Text block
----------------

What if your relationship with God could be so deep, so close, so real that you'd feel it the way you feel it when you first fall in love? Not a religious routine. Not a habit or a guilt trip. But an actual, overwhelming, heart-stirring closeness — the kind where your voice cracks just thinking about it?
That's exactly where we find King David near the end of his life. And honestly? It wrecked me a little.
In 1 Chronicles 29, we find David at the end of his life. He was an older man, and his son Solomon was about to become the new king of Israel. One of the great desires of David's heart had been to build a temple for God — a place where God's presence could be symbolized and people could come to encounter him in worship, praise, and thanksgiving. But God had said no. God had another plan, an even grander one — a dynasty through David's lineage that would go on and on.
And David was humbled. Completely humbled.

----------------

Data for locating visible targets
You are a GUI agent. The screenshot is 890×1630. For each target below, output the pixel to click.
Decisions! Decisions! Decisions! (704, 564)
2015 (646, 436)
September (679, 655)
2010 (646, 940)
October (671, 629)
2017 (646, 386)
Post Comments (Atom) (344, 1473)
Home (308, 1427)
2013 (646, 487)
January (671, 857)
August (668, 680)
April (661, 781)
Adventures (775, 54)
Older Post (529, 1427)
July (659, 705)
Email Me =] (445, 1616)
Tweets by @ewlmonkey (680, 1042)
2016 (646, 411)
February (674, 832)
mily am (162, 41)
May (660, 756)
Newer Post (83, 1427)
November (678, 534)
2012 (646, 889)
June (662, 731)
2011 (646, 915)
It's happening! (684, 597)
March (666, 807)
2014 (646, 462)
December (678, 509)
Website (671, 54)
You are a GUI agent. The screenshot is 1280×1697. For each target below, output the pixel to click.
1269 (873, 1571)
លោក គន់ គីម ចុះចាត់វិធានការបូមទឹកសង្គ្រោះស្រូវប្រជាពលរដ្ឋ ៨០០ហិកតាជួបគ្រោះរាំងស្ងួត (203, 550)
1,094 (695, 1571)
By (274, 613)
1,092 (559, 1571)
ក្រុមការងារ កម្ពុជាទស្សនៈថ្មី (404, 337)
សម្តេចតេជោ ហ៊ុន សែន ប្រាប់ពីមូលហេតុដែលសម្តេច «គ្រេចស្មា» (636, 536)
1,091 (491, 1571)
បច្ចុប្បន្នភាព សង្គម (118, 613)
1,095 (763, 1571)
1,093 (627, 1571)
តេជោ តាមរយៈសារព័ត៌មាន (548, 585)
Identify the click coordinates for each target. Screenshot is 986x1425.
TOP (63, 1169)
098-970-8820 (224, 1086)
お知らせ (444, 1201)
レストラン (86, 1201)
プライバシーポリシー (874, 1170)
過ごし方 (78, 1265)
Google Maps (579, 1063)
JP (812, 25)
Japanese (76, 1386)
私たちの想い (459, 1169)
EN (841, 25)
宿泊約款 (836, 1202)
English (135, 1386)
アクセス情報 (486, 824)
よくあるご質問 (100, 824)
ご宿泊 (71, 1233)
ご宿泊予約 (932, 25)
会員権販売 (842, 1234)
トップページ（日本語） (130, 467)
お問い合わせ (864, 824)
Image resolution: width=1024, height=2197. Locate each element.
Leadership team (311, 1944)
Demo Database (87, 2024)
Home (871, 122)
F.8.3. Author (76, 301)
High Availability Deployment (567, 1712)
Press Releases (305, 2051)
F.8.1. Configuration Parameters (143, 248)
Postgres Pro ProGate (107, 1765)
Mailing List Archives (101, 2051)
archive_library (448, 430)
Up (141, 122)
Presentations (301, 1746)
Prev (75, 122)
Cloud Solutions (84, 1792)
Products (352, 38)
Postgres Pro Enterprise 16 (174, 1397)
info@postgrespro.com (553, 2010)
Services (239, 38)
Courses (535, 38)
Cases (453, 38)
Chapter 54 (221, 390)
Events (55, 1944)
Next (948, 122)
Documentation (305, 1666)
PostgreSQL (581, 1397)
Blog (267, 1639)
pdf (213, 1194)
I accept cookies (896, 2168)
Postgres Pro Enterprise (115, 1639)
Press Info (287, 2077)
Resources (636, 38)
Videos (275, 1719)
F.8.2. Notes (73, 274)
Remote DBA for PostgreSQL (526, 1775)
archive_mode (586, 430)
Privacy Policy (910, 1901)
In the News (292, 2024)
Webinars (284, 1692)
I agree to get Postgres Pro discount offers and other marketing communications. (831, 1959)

----------------

Required work
Carry on the text about King David at the end of his life, starting after its last sentence.

Exercise answer
Now, near the end of his days, surrounded by his people who had brought gold, timber, and precious metals to be used in the temple his son would build, David prays one of the most breathtaking prayers in all of Scripture. Beginning in 1 Chronicles 29:10, he says:
"O Lord, the God of our ancestor Israel, may you be praised forever and ever. Yours, O Lord, is the greatness, the power, the glory, the victory, the majesty. Everything in the heavens and on earth is yours, O Lord... But who am I and who are my people that we could give anything to you? Everything we have has come from you, and we give you only what you first gave us. We are here for only a moment, visitors and strangers in the land as our ancestors were before us."
When I read those words, I teared up. Part of that is because I could relate to David and the feelings he was going through at this point in his life.
David wasn't always the good little boy. He did some things that were very shameful, very wrong, very sinful. He had to walk through that with God. And he experienced God's forgiveness, compassion, mercy, and grace. Those kinds of things are what draw us close to God.
But what strikes me most is the intensity of David's relationship with God. We talk about people having a relationship with God — I've got a relationship with God — but David had something that just went more intense. It was deeper, more special. There was a bond between David and God that, I know we're not supposed to envy others, but this was an envious relationship for me. He just loved God so much. He couldn't see life apart from God.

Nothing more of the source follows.